The new study, funded by the Natural Environment Research Council (NERC) and led by a team from Leeds University, reports the rapidly growing atmospheric abundance of a ‘very short-lived substances’ (VSLS) – dichloromethane, or methylene chloride. Dichloromethane is used in a number of industrial processes including the production of some HFCs.
Study lead author Dr Ryan Hossaini, from the School of Earth and Environment at the University of Leeds, said: “VSLS can have both natural and industrial sources. Industrial production of VSLS is not controlled by the United Nations Montreal Protocol because historically these chemicals have contributed little to ozone depletion.
“But we have identified now that one of these chemicals is increasing rapidly and, if this increase is allowed to continue, it could offset some of the benefits to the ozone layer provided by the Montreal Protocol.”
In the study, the researchers used a 3D computer model of the atmosphere to determine the impact of VSLS on ozone and climate. Measurements of VSLS in the atmosphere over the past two decades by collaborators from the National Oceanic and Atmospheric Administration (NOAA) in the United States, were also analysed.
Study co-author professor Martyn Chipperfield, from Leeds’ School of Earth and Environment, said: “We need to continue monitoring the atmospheric abundance of these gases and determine their sources. At present, the long-term recovery of the ozone layer from the effects of CFCs is still on track, but the presence of increasing dichloromethane will lead to uncertainty in our future predictions of ozone and climate.”
The researchers found that while the amount of ozone depletion arising from VSLS in the atmosphere today is small compared to that caused by longer-lived gases, such as CFCs, VSLS-driven ozone depletion was found to be almost four times more efficient at influencing climate.
Dr Hossaini explained: “Due to their short atmospheric lifetimes, VSLS break down and destroy ozone in the lowermost part of the stratosphere. This is important, as a molecule of ozone lost in this region has a far larger impact on climate than a molecule destroyed at higher altitudes by longer-lived gases.”
The researchers also separated out natural sources of VSLS – such as seaweed in the ocean – and those released due to human activity – such as industrial processes – in order to determine the relative importance of each.
At present, naturally-emitted VSLS are said to account for around 90% of the total ozone loss caused by VSLS in the lower stratosphere.

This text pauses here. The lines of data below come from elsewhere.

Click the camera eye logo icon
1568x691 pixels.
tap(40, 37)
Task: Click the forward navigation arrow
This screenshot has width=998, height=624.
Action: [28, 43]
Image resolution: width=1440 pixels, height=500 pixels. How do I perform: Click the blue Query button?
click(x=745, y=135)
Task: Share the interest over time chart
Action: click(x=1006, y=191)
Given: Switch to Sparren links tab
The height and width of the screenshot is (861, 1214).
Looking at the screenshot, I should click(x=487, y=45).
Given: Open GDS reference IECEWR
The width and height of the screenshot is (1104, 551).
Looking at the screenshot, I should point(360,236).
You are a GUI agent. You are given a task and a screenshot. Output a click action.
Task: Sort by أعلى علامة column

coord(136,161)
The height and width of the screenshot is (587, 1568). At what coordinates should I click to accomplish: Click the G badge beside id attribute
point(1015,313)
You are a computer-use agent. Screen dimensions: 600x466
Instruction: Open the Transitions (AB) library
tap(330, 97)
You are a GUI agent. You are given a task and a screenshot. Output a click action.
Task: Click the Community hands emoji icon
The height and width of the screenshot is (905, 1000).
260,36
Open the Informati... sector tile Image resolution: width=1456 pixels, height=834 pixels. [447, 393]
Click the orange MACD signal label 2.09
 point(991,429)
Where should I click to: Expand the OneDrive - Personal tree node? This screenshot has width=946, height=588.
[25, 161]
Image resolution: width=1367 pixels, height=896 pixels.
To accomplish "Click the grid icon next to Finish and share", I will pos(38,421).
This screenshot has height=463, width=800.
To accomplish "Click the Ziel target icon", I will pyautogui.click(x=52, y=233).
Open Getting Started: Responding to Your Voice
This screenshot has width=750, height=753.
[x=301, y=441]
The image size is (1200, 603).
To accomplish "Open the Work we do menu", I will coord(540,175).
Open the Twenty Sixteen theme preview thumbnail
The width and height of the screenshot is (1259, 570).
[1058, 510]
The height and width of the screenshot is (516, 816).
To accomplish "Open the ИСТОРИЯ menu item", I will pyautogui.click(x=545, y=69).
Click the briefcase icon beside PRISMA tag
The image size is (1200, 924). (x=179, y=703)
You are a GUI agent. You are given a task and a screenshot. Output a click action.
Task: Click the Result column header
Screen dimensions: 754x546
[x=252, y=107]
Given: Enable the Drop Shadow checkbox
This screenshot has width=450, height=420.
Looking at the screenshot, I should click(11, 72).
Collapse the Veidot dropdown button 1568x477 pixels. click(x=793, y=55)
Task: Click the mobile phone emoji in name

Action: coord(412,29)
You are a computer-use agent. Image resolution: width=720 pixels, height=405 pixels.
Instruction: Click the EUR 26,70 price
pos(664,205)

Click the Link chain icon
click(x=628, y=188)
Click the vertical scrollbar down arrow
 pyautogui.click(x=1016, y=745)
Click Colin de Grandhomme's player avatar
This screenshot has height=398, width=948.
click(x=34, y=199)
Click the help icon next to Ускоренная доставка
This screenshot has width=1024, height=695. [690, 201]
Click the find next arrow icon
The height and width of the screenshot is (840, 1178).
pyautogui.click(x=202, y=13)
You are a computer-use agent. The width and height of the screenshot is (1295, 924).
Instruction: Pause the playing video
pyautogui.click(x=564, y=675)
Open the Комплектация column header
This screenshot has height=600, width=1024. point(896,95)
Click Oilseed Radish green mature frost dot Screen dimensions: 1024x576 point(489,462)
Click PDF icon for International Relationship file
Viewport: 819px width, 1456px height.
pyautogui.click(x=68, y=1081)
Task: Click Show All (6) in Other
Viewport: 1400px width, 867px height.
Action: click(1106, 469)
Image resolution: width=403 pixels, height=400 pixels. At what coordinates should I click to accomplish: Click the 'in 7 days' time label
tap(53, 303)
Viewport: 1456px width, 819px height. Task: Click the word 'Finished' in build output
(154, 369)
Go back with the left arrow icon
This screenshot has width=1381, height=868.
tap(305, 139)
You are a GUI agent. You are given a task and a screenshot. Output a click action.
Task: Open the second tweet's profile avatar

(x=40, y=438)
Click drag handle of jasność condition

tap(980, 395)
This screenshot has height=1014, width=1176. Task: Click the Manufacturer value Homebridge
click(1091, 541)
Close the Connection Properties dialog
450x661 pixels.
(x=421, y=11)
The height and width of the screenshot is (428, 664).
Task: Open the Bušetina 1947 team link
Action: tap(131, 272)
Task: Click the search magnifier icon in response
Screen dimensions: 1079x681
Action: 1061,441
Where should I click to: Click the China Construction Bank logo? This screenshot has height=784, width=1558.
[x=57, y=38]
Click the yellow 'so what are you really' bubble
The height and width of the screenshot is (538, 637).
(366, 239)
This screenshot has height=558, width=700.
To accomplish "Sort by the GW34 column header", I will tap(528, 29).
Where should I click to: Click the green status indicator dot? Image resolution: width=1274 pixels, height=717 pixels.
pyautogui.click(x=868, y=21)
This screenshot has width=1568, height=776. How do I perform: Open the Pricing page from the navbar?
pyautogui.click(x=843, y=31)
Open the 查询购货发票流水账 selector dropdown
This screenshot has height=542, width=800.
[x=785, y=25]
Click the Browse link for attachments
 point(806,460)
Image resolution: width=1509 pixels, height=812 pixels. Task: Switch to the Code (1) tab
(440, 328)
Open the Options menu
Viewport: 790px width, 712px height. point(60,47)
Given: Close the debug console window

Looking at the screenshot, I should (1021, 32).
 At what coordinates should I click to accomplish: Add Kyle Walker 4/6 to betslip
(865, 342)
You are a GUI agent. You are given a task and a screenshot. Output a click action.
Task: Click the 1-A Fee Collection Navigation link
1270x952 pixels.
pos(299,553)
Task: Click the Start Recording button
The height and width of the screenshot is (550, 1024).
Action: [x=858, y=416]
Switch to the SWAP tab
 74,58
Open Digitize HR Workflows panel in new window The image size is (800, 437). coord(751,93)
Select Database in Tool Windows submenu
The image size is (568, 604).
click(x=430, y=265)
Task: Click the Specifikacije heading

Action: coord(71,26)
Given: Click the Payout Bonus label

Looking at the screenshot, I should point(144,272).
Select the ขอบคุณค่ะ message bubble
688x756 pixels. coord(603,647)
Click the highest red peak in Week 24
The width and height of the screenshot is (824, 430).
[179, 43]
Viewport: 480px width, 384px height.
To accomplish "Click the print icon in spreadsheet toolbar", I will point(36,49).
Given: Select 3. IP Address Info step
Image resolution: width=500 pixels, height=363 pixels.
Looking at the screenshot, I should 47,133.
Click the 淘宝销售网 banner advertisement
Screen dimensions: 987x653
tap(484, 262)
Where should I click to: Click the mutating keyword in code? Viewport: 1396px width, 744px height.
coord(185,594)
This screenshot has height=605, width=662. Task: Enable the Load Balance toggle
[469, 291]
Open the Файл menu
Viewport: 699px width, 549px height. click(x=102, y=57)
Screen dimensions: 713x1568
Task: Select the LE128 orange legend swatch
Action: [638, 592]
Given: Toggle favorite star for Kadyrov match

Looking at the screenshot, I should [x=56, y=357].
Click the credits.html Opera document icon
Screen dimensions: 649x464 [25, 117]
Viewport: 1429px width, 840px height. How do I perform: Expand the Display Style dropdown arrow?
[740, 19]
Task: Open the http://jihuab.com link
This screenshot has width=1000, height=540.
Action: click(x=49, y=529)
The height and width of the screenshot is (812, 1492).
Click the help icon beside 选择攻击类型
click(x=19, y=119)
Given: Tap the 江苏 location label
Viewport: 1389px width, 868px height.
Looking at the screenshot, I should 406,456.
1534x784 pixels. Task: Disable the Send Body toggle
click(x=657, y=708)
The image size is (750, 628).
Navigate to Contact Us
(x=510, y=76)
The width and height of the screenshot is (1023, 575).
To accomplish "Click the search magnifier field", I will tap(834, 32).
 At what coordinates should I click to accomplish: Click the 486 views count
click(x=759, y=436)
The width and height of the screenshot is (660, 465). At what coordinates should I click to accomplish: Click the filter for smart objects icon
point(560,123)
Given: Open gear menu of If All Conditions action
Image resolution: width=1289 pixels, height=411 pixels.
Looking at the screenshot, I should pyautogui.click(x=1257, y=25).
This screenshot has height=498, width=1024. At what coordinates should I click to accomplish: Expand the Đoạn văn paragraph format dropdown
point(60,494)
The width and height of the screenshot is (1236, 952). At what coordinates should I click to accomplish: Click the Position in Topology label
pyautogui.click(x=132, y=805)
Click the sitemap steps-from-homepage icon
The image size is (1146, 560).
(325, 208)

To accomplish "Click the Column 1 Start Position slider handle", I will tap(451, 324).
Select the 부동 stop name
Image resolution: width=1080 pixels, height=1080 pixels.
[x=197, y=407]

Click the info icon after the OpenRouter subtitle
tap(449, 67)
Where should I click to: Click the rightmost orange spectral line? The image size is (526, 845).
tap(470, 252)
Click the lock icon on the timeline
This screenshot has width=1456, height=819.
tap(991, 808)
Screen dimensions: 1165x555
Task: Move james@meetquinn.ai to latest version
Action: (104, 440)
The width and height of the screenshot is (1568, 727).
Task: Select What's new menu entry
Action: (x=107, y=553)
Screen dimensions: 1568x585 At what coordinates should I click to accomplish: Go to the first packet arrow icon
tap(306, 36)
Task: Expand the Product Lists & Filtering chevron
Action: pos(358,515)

However, the study maintains that the contribution from man-made VSLS compounds is increasing and appears set to increase further in coming years.
Study co-author Dr Stephen Montzka from the NOAA added: “The increases observed for dichloromethane are striking and unexpected; concentrations had been decreasing slowly in the late 1990s, but since then have increased by about a factor of two at sites throughout the globe.”
Dr Hossaini said: “It is uncertain what is driving this growth. However, it could be partly due to the fact that dichloromethane is used in the manufacturing process of some HFCs. This would mean, ironically, that production of ozone-friendly chemicals is actually releasing some ozone-destroying gases into the atmosphere.”